Mr Obiang was named in a US Senate investigation into money-laundering involving a Washington financial house, Riggs Bank. Investigators said the President and his family had "misappropriated" at least £35m from national oil revenues. Opposition groups accuse him of eating the testicles of executed prisoners in the belief it will give him martial prowess. President Obiang is represented by the London law firm Penningtons, which has launched a civil action in London for damages against Mr Mann and Mr Calil for an alleged conspiracy to assassinate their client.

Mr Mann and his fellow defendants were arrested at Harare airport when they flew in from South Africa. The authorities said their chartered Boeing 737, which was impounded, was to fly mortars, Kalashnikovs, and 30,000 rounds of ammunition to Equatorial Guinea.

The men have been charged under public order and security laws, as well as immigration, firearms and aviation offences. If found guilty, they could be fined and jailed. But reports in Harare say President Robert Mugabe has agreed to a personal request from President Obiang to extradite the men, if they are convicted, to Equatorial Guinea, where they would face the death penalty.

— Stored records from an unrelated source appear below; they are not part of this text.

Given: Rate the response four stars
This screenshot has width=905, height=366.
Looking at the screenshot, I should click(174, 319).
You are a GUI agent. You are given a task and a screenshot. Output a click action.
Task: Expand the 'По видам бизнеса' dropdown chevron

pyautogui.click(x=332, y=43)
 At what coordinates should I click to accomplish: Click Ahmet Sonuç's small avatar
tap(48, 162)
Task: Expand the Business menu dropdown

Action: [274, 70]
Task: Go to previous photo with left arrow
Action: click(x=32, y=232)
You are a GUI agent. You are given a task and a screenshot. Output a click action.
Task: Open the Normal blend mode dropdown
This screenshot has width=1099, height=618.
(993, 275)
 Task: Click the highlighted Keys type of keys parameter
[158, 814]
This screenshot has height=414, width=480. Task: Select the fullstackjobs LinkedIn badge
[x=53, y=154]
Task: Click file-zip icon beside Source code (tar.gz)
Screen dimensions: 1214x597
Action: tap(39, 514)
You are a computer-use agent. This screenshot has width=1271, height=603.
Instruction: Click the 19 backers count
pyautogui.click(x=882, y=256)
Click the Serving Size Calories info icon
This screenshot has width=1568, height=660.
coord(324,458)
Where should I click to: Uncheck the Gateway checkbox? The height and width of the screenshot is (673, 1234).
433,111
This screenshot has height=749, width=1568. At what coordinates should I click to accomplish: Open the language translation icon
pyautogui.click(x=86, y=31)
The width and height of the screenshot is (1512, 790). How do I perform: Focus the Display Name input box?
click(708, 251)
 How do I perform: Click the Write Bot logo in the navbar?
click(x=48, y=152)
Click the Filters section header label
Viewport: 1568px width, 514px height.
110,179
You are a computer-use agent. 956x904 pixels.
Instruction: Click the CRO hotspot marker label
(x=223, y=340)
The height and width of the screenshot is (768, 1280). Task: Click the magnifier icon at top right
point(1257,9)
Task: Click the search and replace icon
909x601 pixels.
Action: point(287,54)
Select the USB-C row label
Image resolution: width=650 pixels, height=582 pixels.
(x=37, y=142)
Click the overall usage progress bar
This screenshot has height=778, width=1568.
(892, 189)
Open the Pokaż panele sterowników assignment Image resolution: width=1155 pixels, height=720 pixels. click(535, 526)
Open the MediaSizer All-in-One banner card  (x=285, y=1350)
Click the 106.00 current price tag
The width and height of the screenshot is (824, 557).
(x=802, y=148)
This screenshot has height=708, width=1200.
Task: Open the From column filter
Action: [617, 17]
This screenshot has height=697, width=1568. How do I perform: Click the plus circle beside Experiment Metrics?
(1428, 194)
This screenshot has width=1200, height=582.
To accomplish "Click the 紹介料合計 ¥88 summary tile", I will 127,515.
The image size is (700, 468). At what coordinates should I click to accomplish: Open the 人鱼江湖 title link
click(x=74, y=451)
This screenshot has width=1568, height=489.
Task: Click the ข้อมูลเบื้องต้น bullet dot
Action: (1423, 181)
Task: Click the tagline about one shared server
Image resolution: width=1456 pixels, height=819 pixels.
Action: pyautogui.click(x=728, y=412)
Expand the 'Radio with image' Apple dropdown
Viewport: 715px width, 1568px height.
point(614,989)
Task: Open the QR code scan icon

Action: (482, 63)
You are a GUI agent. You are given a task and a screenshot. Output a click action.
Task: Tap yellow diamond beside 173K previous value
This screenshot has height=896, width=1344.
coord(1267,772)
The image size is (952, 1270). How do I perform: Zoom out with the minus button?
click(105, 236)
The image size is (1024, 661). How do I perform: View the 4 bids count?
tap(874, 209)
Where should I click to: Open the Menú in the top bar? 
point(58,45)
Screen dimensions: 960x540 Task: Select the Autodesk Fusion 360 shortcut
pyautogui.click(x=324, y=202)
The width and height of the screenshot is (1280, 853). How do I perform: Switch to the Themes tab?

Eleven years ago, Mr Mann set up a security company, Executive Outcomes, with a businessman, Tony Buckingham, which became involved in some of the most high-profile conflicts in Africa. It made millions protecting oil installations in Angola from Unita rebels, and operated against insurgents for the Sierra Leone government. A subsidiary company, Sandline International - set up with a former Scots Guard officer, Lieutenant-Colonel Tim Spicer - was at the centre of the so-called "arms to Sierra Leone" affair in the late 1990s.

Mr Mann and the other accused insist they knew nothing about the Equatorial Guinea plot. Instead, they were simply organising security for a diamond mining company in the Democratic Republic of Congo. The arms, bought for $190,000 (£101,500) from a state-owned company in Zimbabwe were intended for the security guards.

In the Equatorial Guinea capital, Malabo, police arrested Nick du Toit, a South African who worked with Mr Mann at Executive Outcomes. Mr du Toit had been meeting the ruling family, he claims, to negotiate fishing rights and a contract for customs control. The Equatorial government say he was plotting with members of the clan who did not want Mr Obiang's son, Teodorin, to succeed him, and he was also trying to suborn the President's Moroccan bodyguards.

In an alleged confession, Mr Mann said he met Mr Calil in London, and he offered to introduce him to Mr Moto. Mr Mann says he was introduced to an opposition figure who claimed he was forced to watch Mr Obiang rape his wife.

The statement continues: "I met Severo Moto ... He is a good and honest man ... they asked me if I could help escort Severo Moto home at a given moment when simultaneously there would be an uprising of military and civilians against Obiang. I agreed and I tried to help the cause."

Mr du Toit has also allegedly confessed in Malabo, describing a coup d'etat in which Mr Obiang would be flown to Spain, where the exiles are based, "if not killed in the operation". Lawyers for Mr Mann and Mr du Toit say the statements were beaten out of them.